Copy, with no pictures, the line that contains "This screenshot has height=396, width=1568." and each line after it down to the end of the entries below, exactly.

Collected data entries:
————
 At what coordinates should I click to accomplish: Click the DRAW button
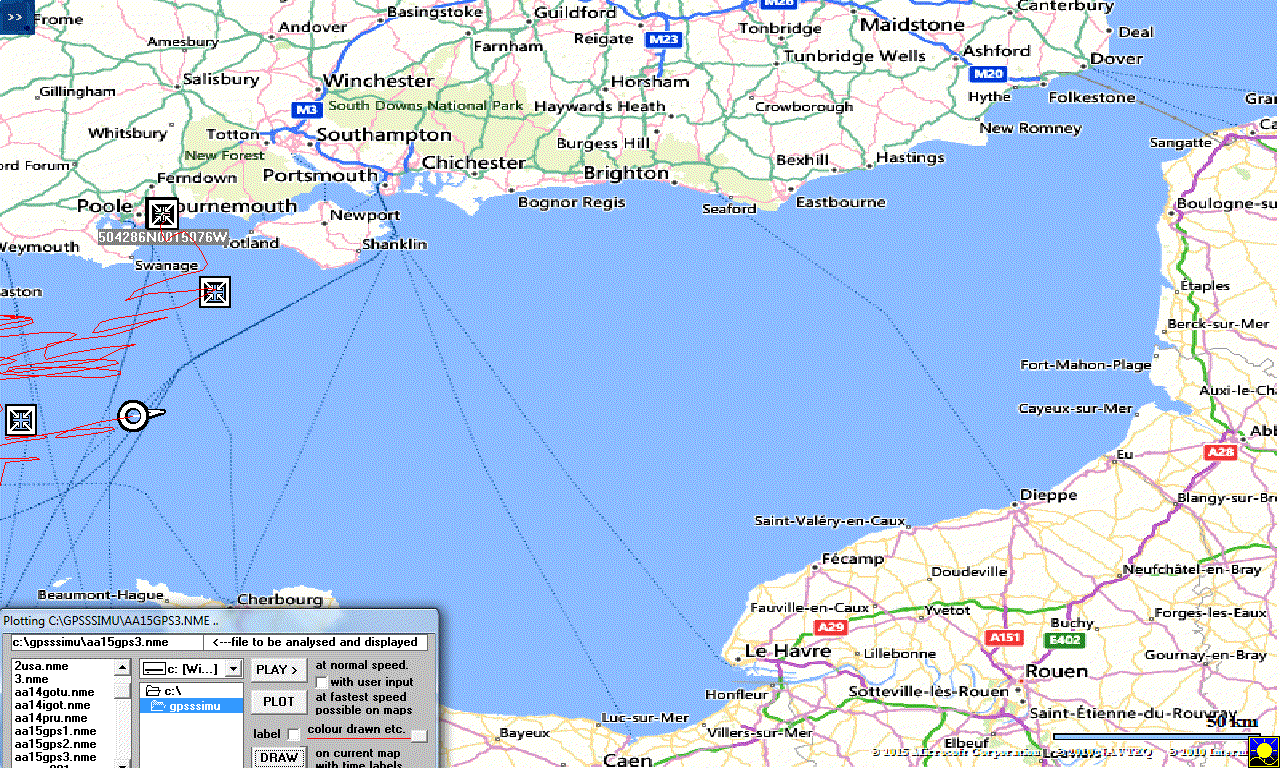point(278,757)
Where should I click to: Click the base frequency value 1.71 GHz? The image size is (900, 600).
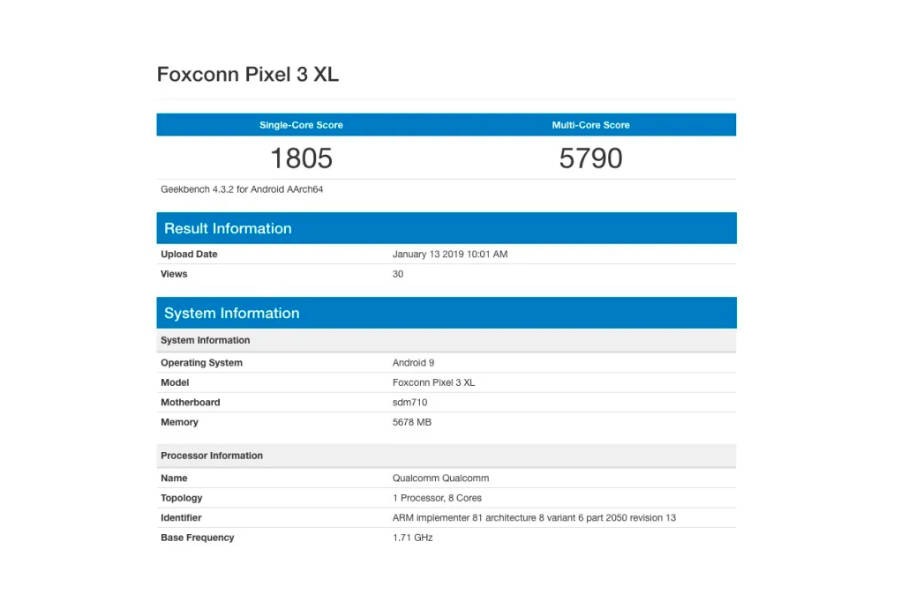pos(413,538)
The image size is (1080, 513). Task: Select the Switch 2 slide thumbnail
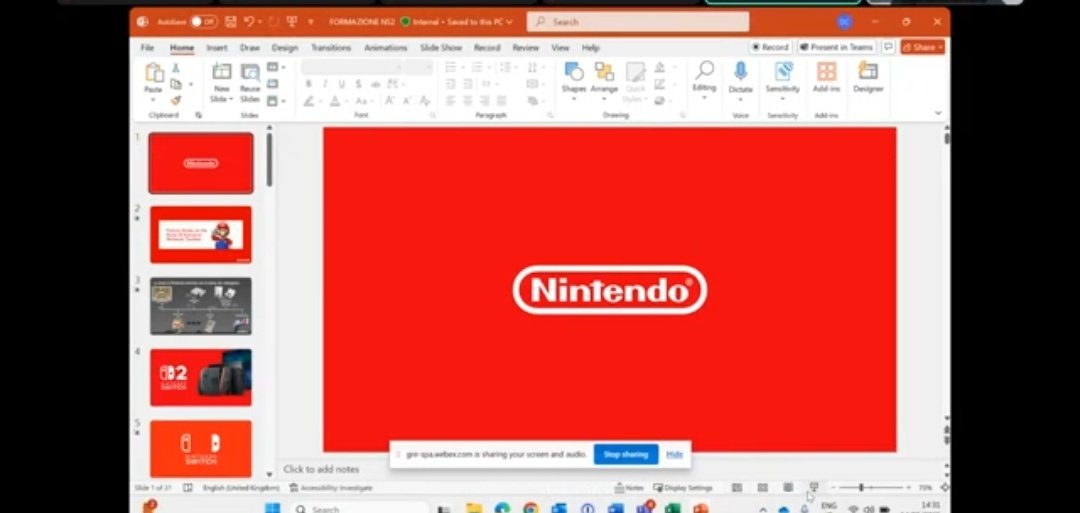pyautogui.click(x=201, y=377)
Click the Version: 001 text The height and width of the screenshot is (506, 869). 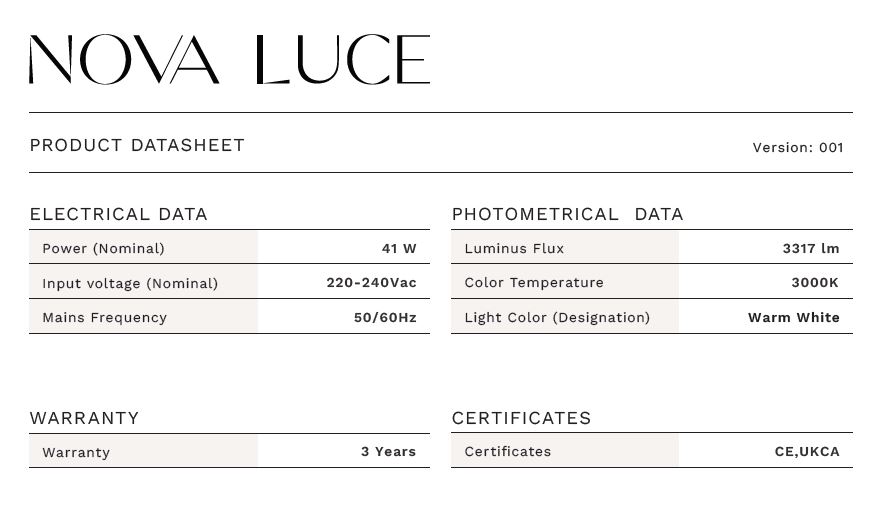[x=798, y=147]
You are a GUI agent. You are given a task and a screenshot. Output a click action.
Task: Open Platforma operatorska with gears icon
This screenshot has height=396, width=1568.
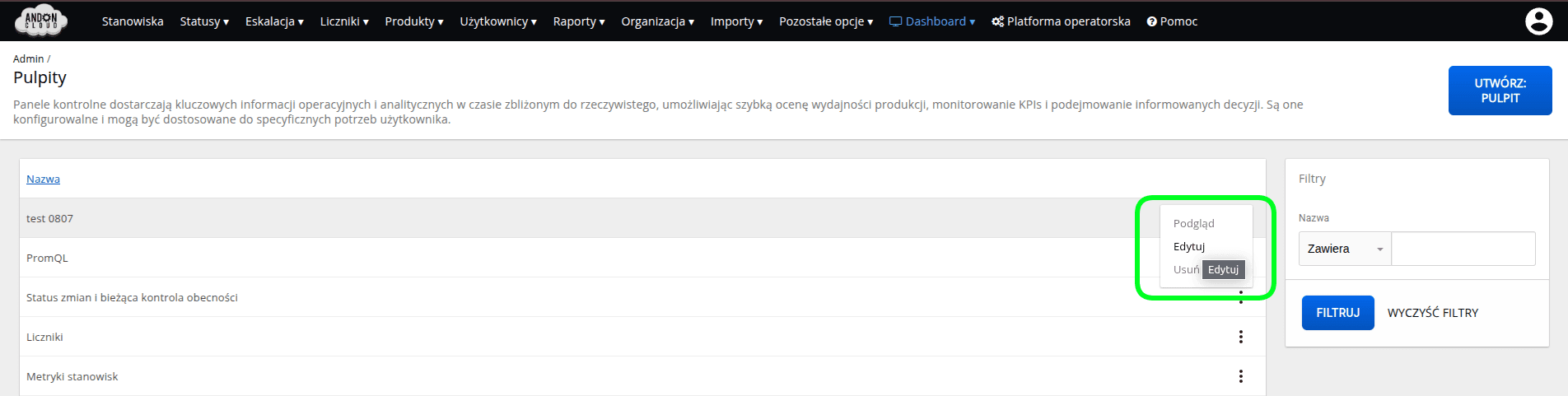(1061, 21)
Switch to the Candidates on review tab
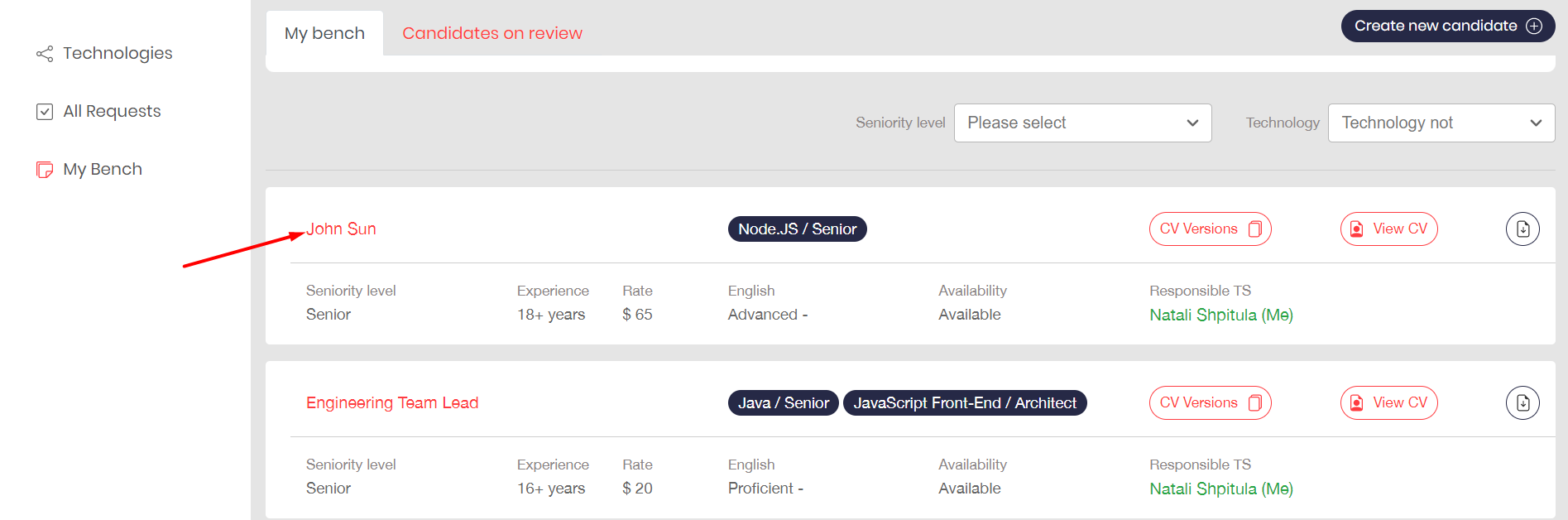Image resolution: width=1568 pixels, height=520 pixels. click(492, 33)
————
EXERCISE ANSWER:
This screenshot has height=396, width=1568.
(1061, 21)
Switch to the Candidates on review tab
Image resolution: width=1568 pixels, height=520 pixels. click(492, 33)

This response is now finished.